Я снова один. Это мучительно. Это жутко, будущее кажется совсем беспросветным. Удивительно трудно, да не очень-то это ново – быть одному. Нет близкого человека, женщины, которая бы поверила, согрела бы тебя, и уже, наверное, больше не будет. Это горькая истина. А завтра мучительно трудная, каторжная работа, настоящую цену которой знаешь только ты сам. И так ничтожен будет успех, если он только будет; зато как страшно поражение! Мой зритель, я верю в то, что ты должен быть добрым. О чем ты сегодня, сейчас, в этот вечер, думаешь, ты, который завтра придешь меня смотреть? Наверное, уж не обо мне.

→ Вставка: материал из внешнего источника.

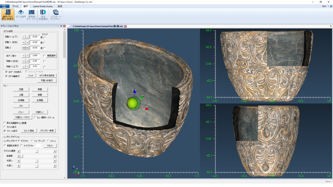Select the シェーディング rendering type
Screen dimensions: 333x187
click(x=32, y=141)
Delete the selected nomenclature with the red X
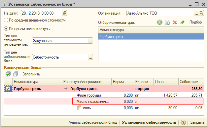The image size is (208, 128). (x=175, y=22)
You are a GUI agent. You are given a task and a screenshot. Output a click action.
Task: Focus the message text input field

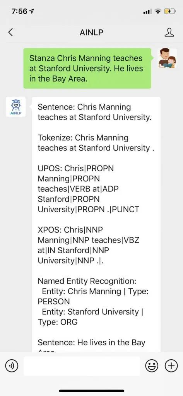pos(82,366)
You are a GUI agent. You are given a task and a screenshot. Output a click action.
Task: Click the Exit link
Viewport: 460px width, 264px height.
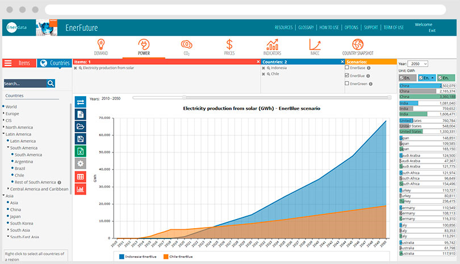click(x=432, y=31)
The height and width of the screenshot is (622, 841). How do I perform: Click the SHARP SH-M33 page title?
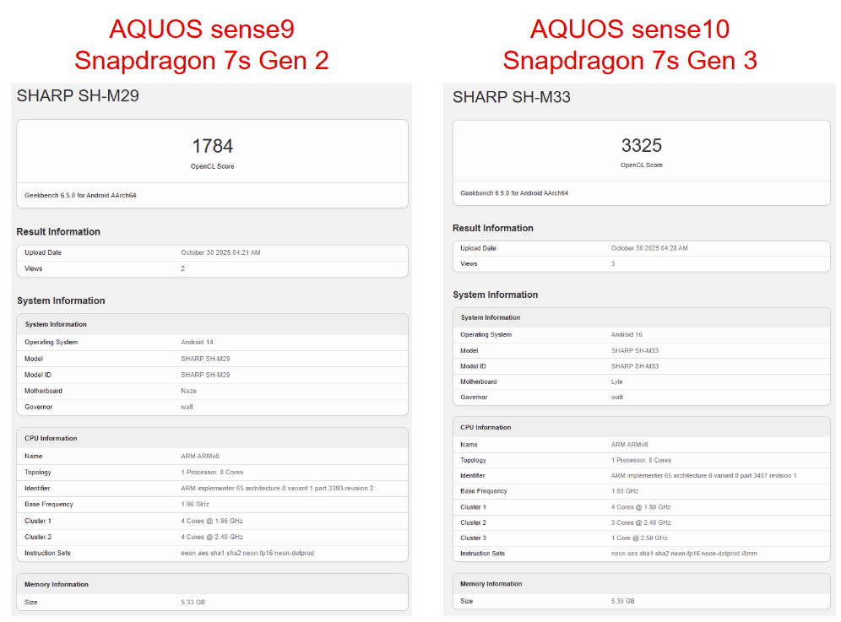click(x=512, y=97)
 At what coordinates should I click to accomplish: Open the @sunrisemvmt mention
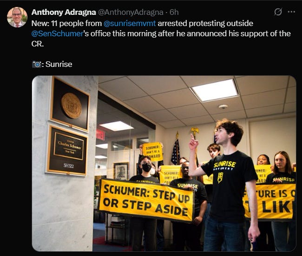pos(130,23)
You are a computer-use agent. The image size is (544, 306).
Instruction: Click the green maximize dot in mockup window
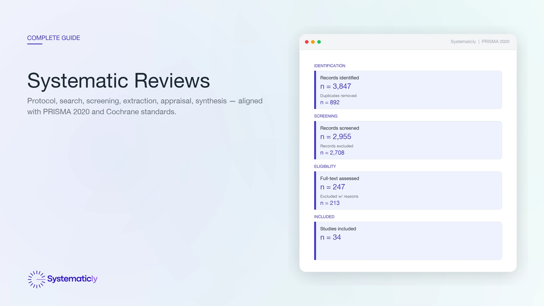pos(319,42)
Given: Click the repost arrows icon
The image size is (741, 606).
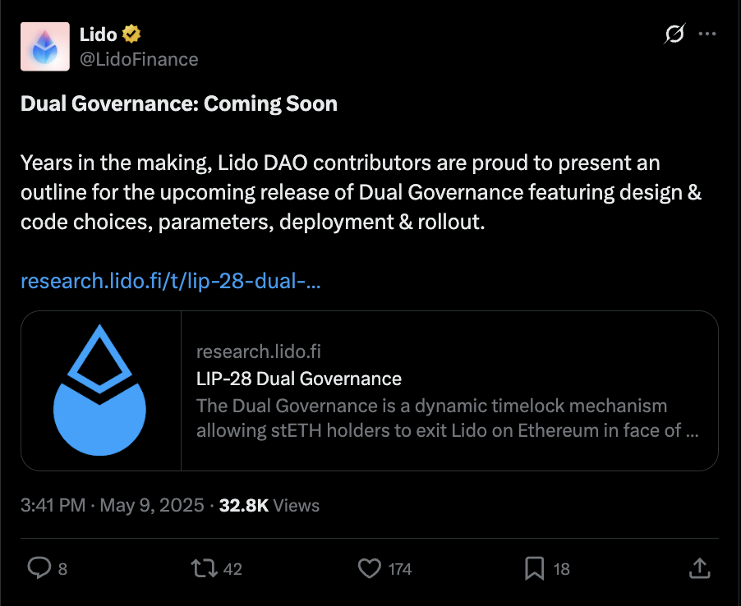Looking at the screenshot, I should click(205, 568).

А если и обо мне, тебе ведь и в голову не придет, как тоскливо, как не хочется жить этому клоуну, как ему одиноко. Да и голодно тоже. Как же так, что любовь и громадная требовательность в любви приводят к разрыву? Разве тебе придет в голову, что я совсем, понимаешь, абсолютно одинок. Как мне объяснить, что я не могу простить любимой женщине ее обычного человеческого женского прошлого, потому что для меня прошлое, настоящее и будущее моей любимой – это одно, потому что я любил ее в тот день, когда она родилась, и буду любить до дня ее смерти, и все, что с ней произойдет в этот промежуток, касается меня, все я воспринимаю, как если бы это случилось сегодня утром.

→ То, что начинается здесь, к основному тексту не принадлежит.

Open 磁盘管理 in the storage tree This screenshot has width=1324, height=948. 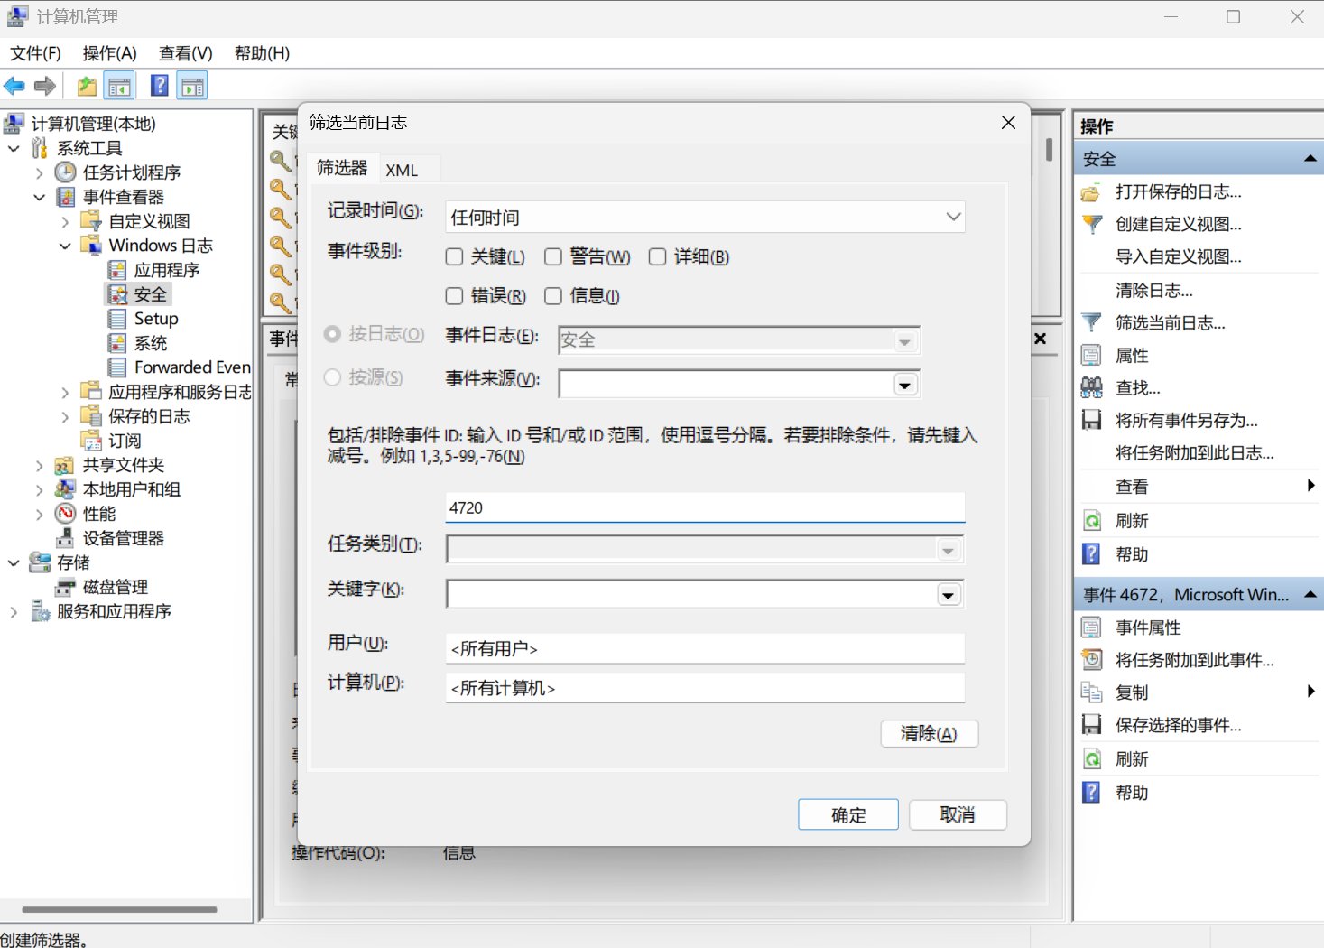[x=115, y=587]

Не понимаю, ничего не понимаю, не понимаю ваших законов, вашей морали, вашей любви, взрослые! Не знаю, как я буду жить. В вашем мире я жить не смог, а в своем – я совсем один.

Страна Фантазия

Я могу рассказать и даже показать, как это делается, потому что я бывал в стране Фантазия. Главное – чтобы не было скучно, а потом…

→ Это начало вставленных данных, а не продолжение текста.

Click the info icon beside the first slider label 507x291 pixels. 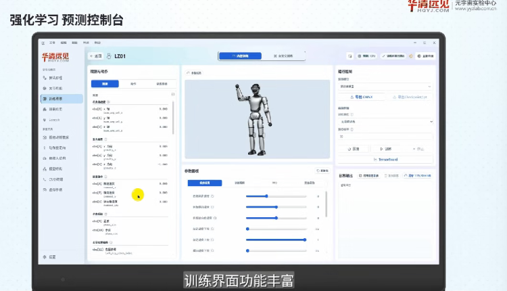212,196
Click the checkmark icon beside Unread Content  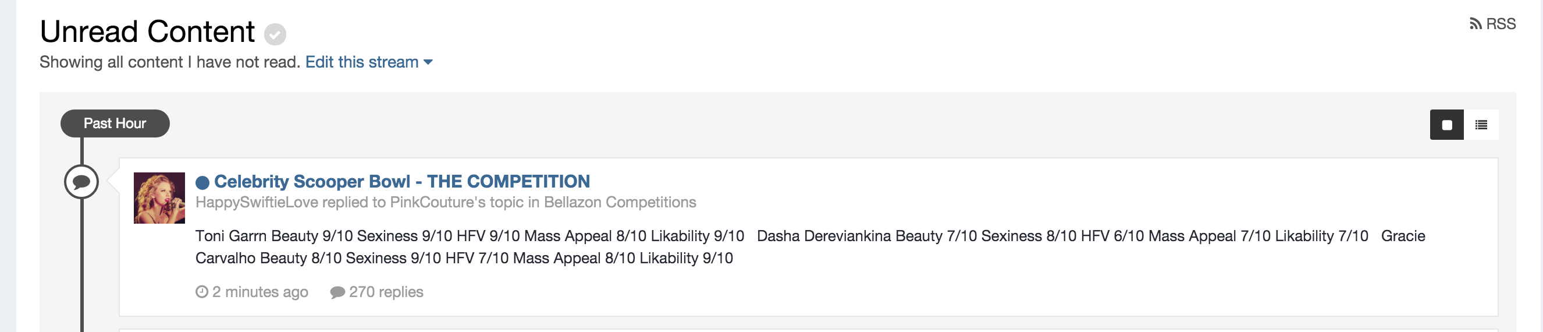coord(275,34)
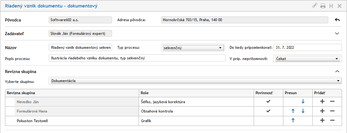Viewport: 347px width, 133px height.
Task: Click the back arrow next to Adresa pôvodcu
Action: tap(337, 20)
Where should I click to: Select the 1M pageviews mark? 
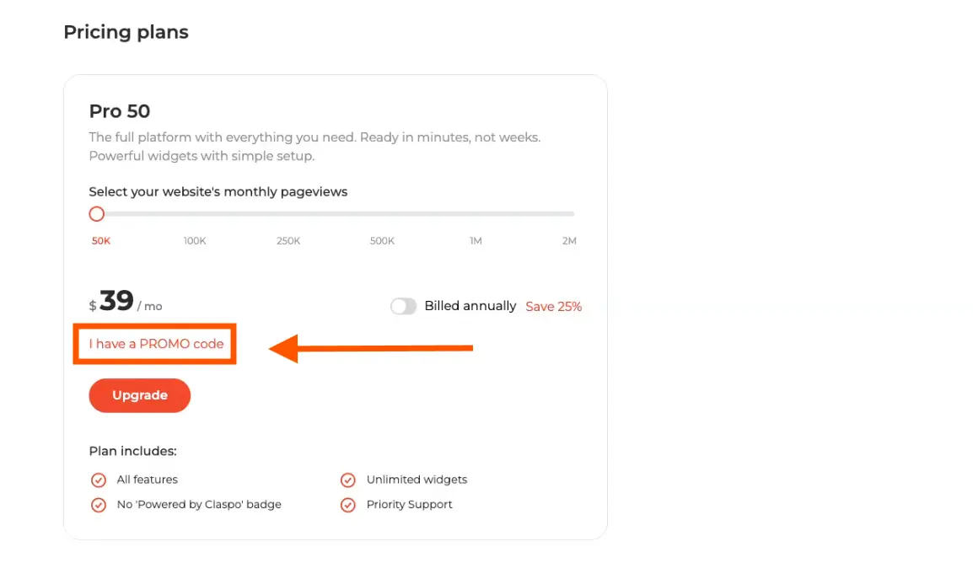(x=476, y=241)
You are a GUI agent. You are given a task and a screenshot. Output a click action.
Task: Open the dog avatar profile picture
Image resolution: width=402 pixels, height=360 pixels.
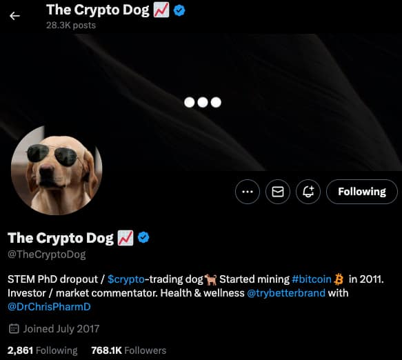point(57,170)
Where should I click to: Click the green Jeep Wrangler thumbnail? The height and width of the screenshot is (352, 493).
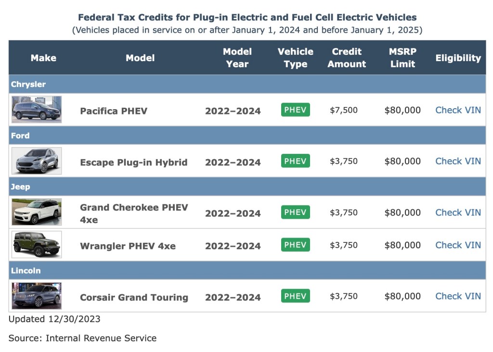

Возьмите, например, что-нибудь самое обыкновенное, ну, скажем, метлу. Теперь повертите ее в руках. Как видите, это уже не метла, а гитара. Теперь вскиньте ее на плечо. Как видите, она уже винтовка. Ваша метла может превратиться в секиру, и тогда вы будете отброшены на пятьсот лет назад. Затем она внезапно становится хоккейной клюшкой и через секунду – плакатом болельщика, поддерживающего любимую команду… Но вот хоккейный матч отгремел и ваша метла уже просто метла, которой пожилой человек, некогда мечтавший, быть может, стать хоккейной звездой, подметает трибуны. Когда вы справитесь с метлой, возьмите что-нибудь посложнее, например, уличный фонарь… Он умеет превращаться в мечту и уносить далеко-далеко… Если получится и это, тогда вы можете взять звездное небо, очень похожее на сито, черное сито с неровными дырочками. Просейте сквозь него все ваши фантазии и покажите их друзьям. И если в глазах друзей вы увидите светлые капли грусти от смеха, смешанного с печалью, значит, вы уже… Однако главное – чтобы не было скучно.